You are viewing a plain text version of this content. The canonical link for it is here.
Posted to java-user@lucene.apache.org by Christopher M Collins <co...@us.ibm.com> on 2008/08/01 04:06:55 UTC
SpanRegexQuery
Hello,
I'm trying to use SpanRegexQuery as one of the clauses in my SpanQuery.
When I give it a regex like: "L[a-z]+ing" and do a rewrite on the final
query I get terms like "Labinger" and "Lackonsingh" along with the expected
terms "Labeling", "Lacing", etc. It's as if the regex is treated as a
"find()" and not a "match()" in Java. Is there a way to make it behave
like a full match, and not a prefix regex?
Thanks!
Christopher
______________________________________________________________
Christopher Collins \ http://www.cs.utoronto.ca/~ccollins
Department of Computer Science \ University of Toronto
Collaborative User Experience Group \ IBM Research
Re: SpanRegexQuery
Posted by Erik Hatcher <er...@ehatchersolutions.com>.

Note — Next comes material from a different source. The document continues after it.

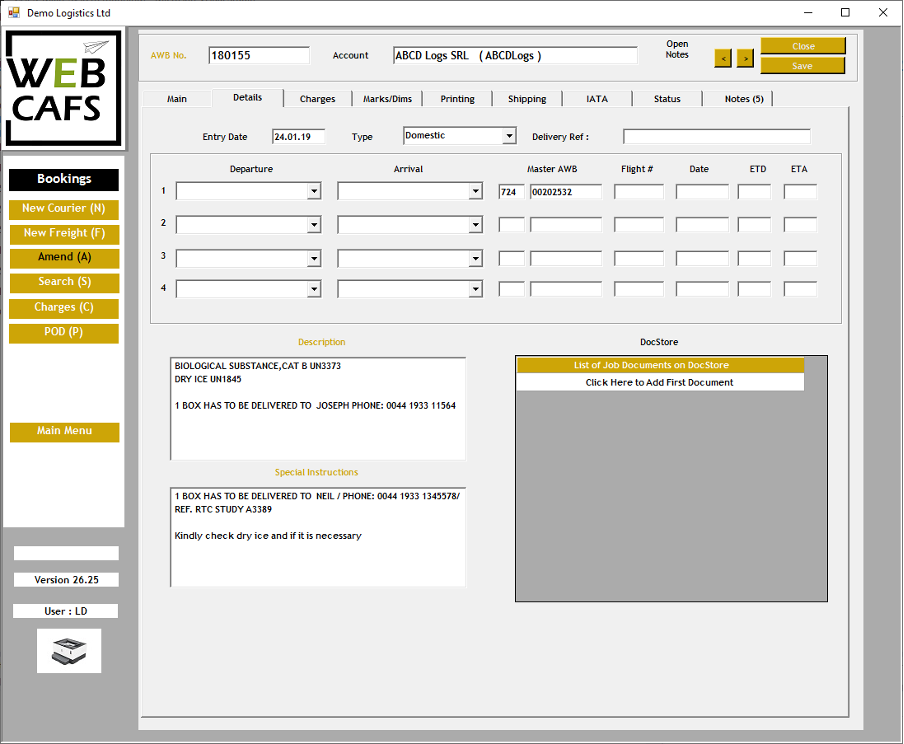The image size is (904, 744).
Task: Expand the row 1 Arrival dropdown
Action: click(475, 192)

On Jul 31, 2008, at 10:06 PM, Christopher M Collins wrote:
> I'm trying to use SpanRegexQuery as one of the clauses in my
> SpanQuery.
> When I give it a regex like: "L[a-z]+ing" and do a rewrite on the
> final
> query I get terms like "Labinger" and "Lackonsingh" along with the
> expected
> terms "Labeling", "Lacing", etc. It's as if the regex is treated as a
> "find()" and not a "match()" in Java. Is there a way to make it
> behave
> like a full match, and not a prefix regex?

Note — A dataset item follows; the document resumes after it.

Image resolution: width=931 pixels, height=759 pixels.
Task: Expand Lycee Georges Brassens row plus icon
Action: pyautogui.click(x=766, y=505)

There are two implementations of the regex engine built into
SpanRegexQuery, one using Java's java.util.regex, the other using
Jakarta Regexp. The default implementation is java.util.regex, which
matches like this:
pattern.matcher(string).lookingAt()
And Jakarta Regexp matches like this:
regexp.match(string)
I'm not sure myself the differences in these two without doing some
tests, but certainly they should, ahem, match in at least the
expectation of whether there is an implied ^string$ or not. But at a
quick glance the respective javadocs, it does seem like the
java.util.regex implementation should be using
pattern.matcher(string).matches() instead. lookingAt() always starts
at the beginning, so there is an implied ^string effect, but not so
with the akarta Regexp implementation.
As Daniel mentioned, putting a $ at the end should do the trick, and
seems to me that it really should be necessary... but so should ^ in
front if you want it to start at the beginning and not match anywhere
in the string.
Changing JavaUtilRegexCapabilities to use matches() seems like the
right thing to do, but that'd break backwards compatibility. *ugh*
Erik
---------------------------------------------------------------------
To unsubscribe, e-mail: java-user-unsubscribe@lucene.apache.org
For additional commands, e-mail: java-user-help@lucene.apache.org
Re: SpanRegexQuery
Posted by Daniel Noll <da...@nuix.com>.
Christopher M Collins wrote:
> Hello,
>
> I'm trying to use SpanRegexQuery as one of the clauses in my SpanQuery.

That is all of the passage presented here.